DENVER — The final group waiting on COVID-19 vaccine eligibility could soon get access to the shot.
On Wednesday, an FDA advisory committee unanimously voted to recommend both the Pfizer and Moderna vaccines for the youngest children still waiting: the population younger than 5 years old.
Before vaccines can be distributed, they still need approval from the FDA and the director of the CDC. NBC News reports that decision is expected in the coming days.
9Health Expert Dr. Payal Kohli answered some commonly asked questions about the vaccine.
(Editor’s note: This interview has been edited for context and clarity.)
9NEWS: How does the vaccine for little kids differ from the one for adults?
Kohli: Moderna is a two-dose regimen, 25 micrograms per dose, which is one quarter of the adult dose, and it's given three weeks apart. And that’s for kids from 6 months to 5 years.
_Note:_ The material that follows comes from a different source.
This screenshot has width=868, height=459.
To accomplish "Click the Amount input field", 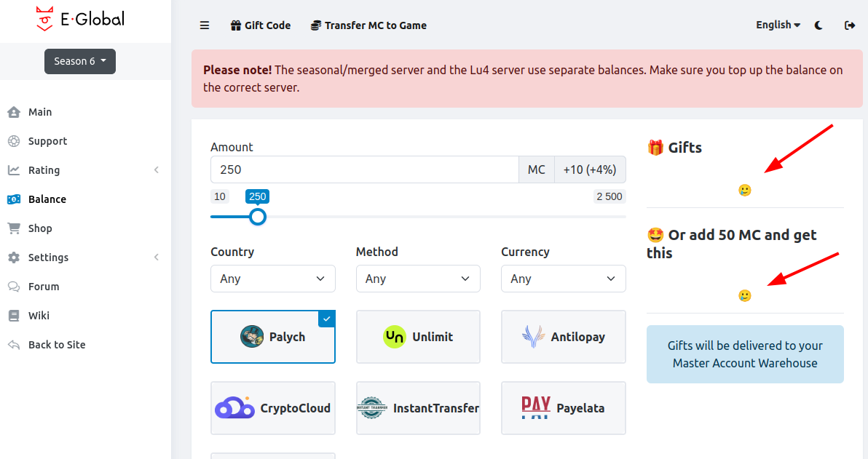I will click(364, 169).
The Pfizer is a three-dose regimen. It's three micrograms, which is one-tenth of an adult dose. The first dose is given, then three weeks later the second dose is given, and then you actually have the next dose given eight weeks later. It's really important to keep in mind that’s not a booster dose – those three doses are actually the full vaccination. Without that, you're not fully vaccinated.
It’s the same vaccine we’re giving to adults. We’re just giving less of it. You need less to tickle a child’s immune system.
How effective are these vaccines?
Kohli: Protection varies depending on how old you are. If you’re older, your protection is actually a little bit less than the younger children.
With Moderna, what we’re seeing is an efficacy of about 37% against symptomatic infection against the omicron variant. That goes up to about 50% for younger kids, but still about one in two. For Pfizer, we're seeing an overall higher efficacy, overall about 80%, plus or minus a few percentage points for the kids.
The vaccine was built for the original variant. Now the omicron variant, we know, is really good at evading our immune system, and that’s partially why we’re seeing these lower efficacy numbers for our kids than adults. But even though it sounds lower than what we saw before, it's good protection for our kids. And the most important thing is – when it comes to preventing degree of illness, and minimizing how sick a child gets, and also potentially the symptoms of long covid, that’s where the vaccinations are really helpful, too.
What are the side effects?
Kohli: About one in four children have a fever, which is not unexpected after vaccination. We can have some arm pain, fatigue and some malaise. One thing that is notable, we did not see any cases – neither with Pfizer or Moderna – of myocarditis or pericarditis, which is that inflammation of the heart muscle that we worried about so much with our adolescent boys.
It took a while for the companies to make an effective vaccine for children this age. Why?
Kohli: I think there was a little bit of a loss of momentum, because this age group was lower risk. I think we were trying to find the right dose – and when it comes to doing clinical trials in our children, we want to be absolutely certain before we start giving experimental agents to our kids that it's something that’s completely vetted. So it took a while coming, but I'm really, really glad it's here now.